Mother of Titan Submersible Victim Gave ‘Excited’ Son Her Spot on Doomed Vessel

Mother of Titan Submersible Victim Gave ‘Excited’ Son Her Spot on Doomed Vessel
(Left) Suleman Dawood. (Engro Corporation Limited via AP); (Right) Shahzada Dawood. (SETI Institute via AP)

The wife and mother of Titan submersible victims Shahzada Dawood and Suleman Dawood originally planned to make the trip with her husband but gave the spot to her 19-year-old son because he was “so excited” about the project and “really wanted to go.”

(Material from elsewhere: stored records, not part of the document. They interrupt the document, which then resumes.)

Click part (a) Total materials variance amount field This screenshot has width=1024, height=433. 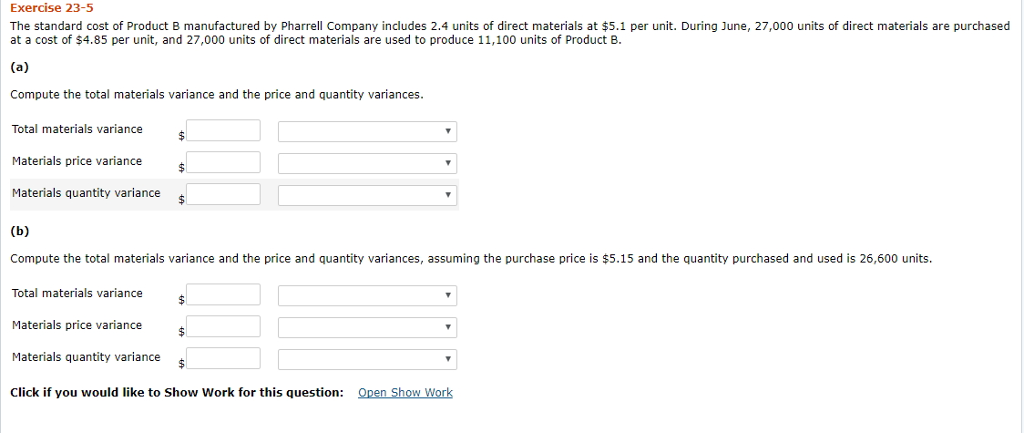(223, 131)
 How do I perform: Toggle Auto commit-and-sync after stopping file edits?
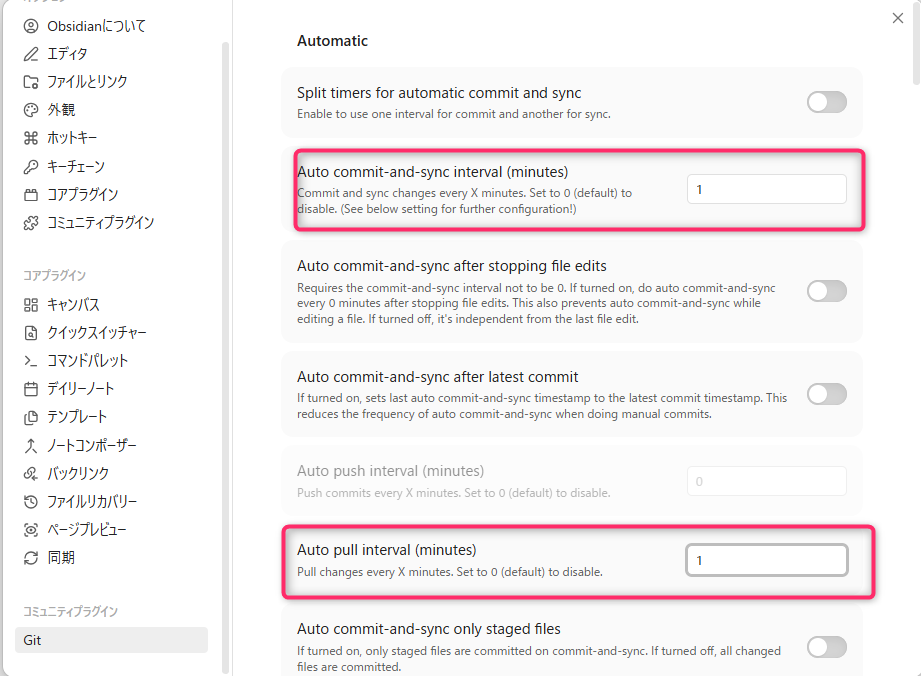point(826,291)
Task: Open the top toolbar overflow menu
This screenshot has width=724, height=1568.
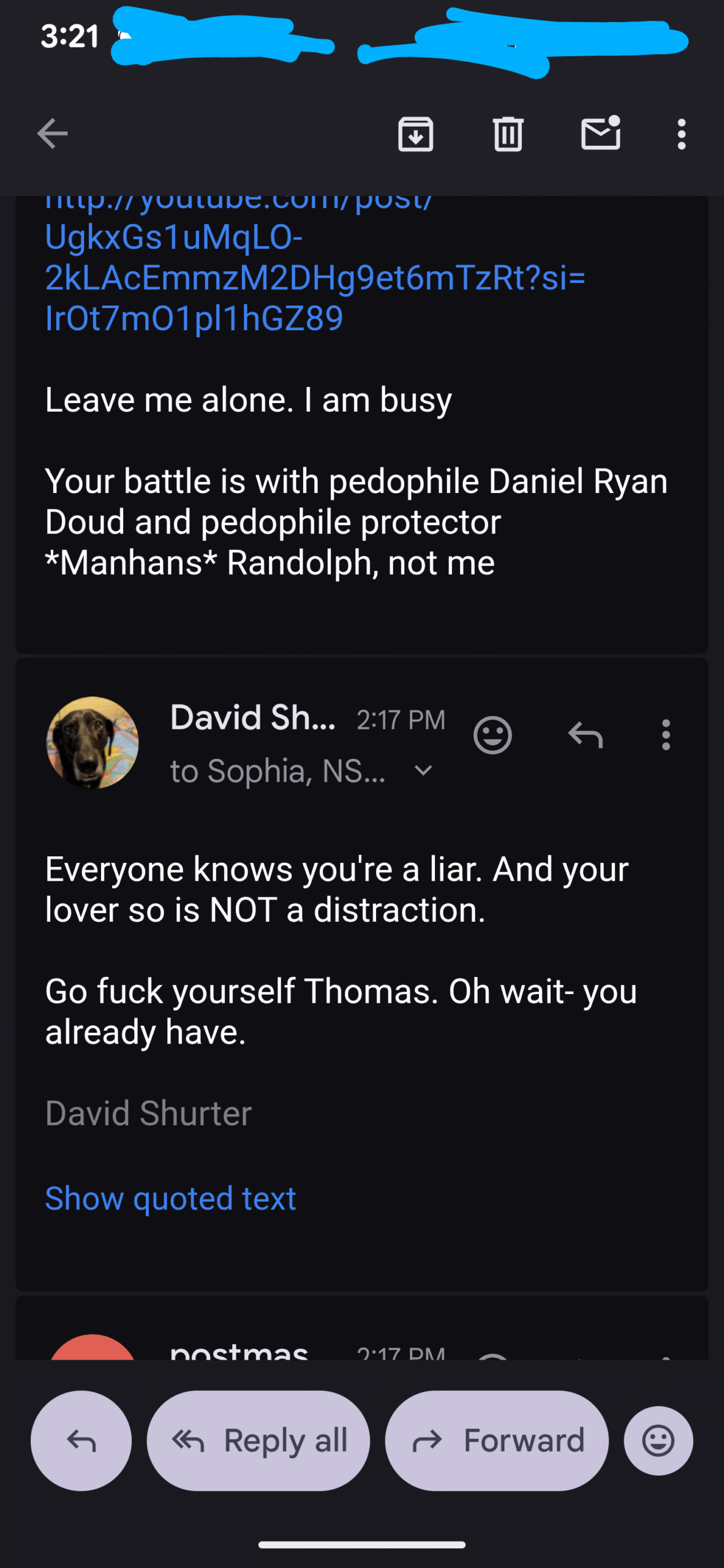Action: (681, 134)
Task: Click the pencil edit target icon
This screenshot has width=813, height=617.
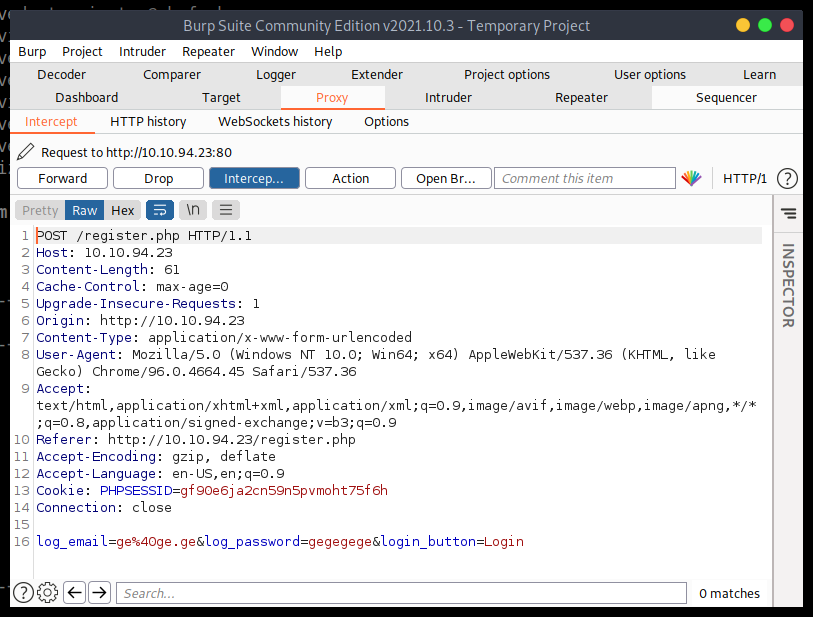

Christine Dawood told the BBC on Monday that she had initially planned to embark on a deep-sea trip to view the Titanic wreck together with her husband years ago, but that trip was canceled due to the COVID-19 pandemic.

Dawood said both her son and husband wanted to view the famous shipwreck “for a very long time,” and when the couple initially planned the trip, her son was so disappointed because he was too young at the time to make the trip.

“He was like, ‘But I want to go’ and ‘Why am I not old enough,'” Dawood said, adding that it was “supposed to be Shahzada and I going down.”

“But then I stepped back and gave the space to Suleman because he really wanted to go,” she said.

Asked how she felt now about giving her spot on the submersible to her son, an emotional Dawood declined to answer and said: “Let’s just skip that.”

Dawood also revealed that her son did not go anywhere without his Rubik’s Cube and had an unusual goal in addition to seeing the Titanic wreckage.

“He said, ‘I’m going to solve the Rubik’s Cube at 3,700 meters below ground, below sea, at the Titanic,'” Dawood quoted her son as saying, adding that they had brought a camera to capture the moment.

The 19-year-old teenager was so excited about it that he even applied to the Guinness World Records to become the first person to solve the 3-D combination puzzle at the deepest point near the world-famous shipwreck. The application, however, got rejected, Dawood noted.

‘I Lost Hope’

Dawood was together with her 17-year-old daughter on board a support vessel when staff told her that they got word communications were lost with the submersible carrying her family.

She told the network that initially, she didn’t fully understand what it meant that the Titan submersible had lost contact with the ship an hour and 45 minutes into its voyage. It would be four more days before she learned the fate of her husband and son when authorities confirmed that the vessel carrying five people had imploded and there were no survivors.

“We all thought they are just going to come up,” she said. “That shock was delayed about 10 hours or so. There was a time … where they were supposed to be up on the surface. When that time passed, that is when the … worry and not so good feelings started.”

Dawood said she had “loads of hope” during the international search for the Titan, noting that it was the “only thing that got us through it.”

“There were so many actions on the sub that people can do in order to surface,” she said of believing they may survive. “It was like a rollercoaster, more like a wave … We kept looking at the surface.”

Dawood said she “lost hope” when they passed the 96-hour mark, sending a message to her family that she was preparing for the worst. Her 17-year-old daughter was still hopeful until the call with the U.S. Coast Guard about finding debris from the Titan.

Memorials

Following the catastrophic incident, Dawood said she and her daughter “promised ourselves we’re going to learn” to solve the Rubik’s Cube for Suleman, later adding, “I miss them … I really, really miss them.”

She also said that her family will work to continue Shahzada’s work. Shahzada was one of the richest men in Pakistan as the owner of the Dawood Hercules Corporation Limited, an investment company, with some estimates saying the businessman was worth hundreds of millions to billions.

“He was involved in so many things, he helped so many people and I think I really want to continue that legacy and give him that platform … It’s quite important for my daughter as well,” she said.

Investigators from the U.S. Coast Guard, the U.S. National Transportation Safety Board, the Transportation Safety Board of Canada, the French marine casualties investigation board, and the United Kingdom Marine Accident Investigation Branch are working closely together on the probe of the June 18 event that drew worldwide attention.

As the investigation intensifies, memorials and funeral services for the five people who died are expected to happen soon. Along with Shahzada and Suleman, those killed on the vessel were OceanGate CEO Stockton Rush, who piloted the Titan; British adventurer Hamish Harding; and Titanic expert Paul-Henri Nargeolet.

A funeral prayer service was held early Monday in Karachi, Pakistan for Shahzada and Suleman. Prayers will also be held for them Tuesday in Karachi at the Dawood Foundation, the charitable organization at which Shahzada was a member of the Board of Trustees.

The Associated Press contributed to this report.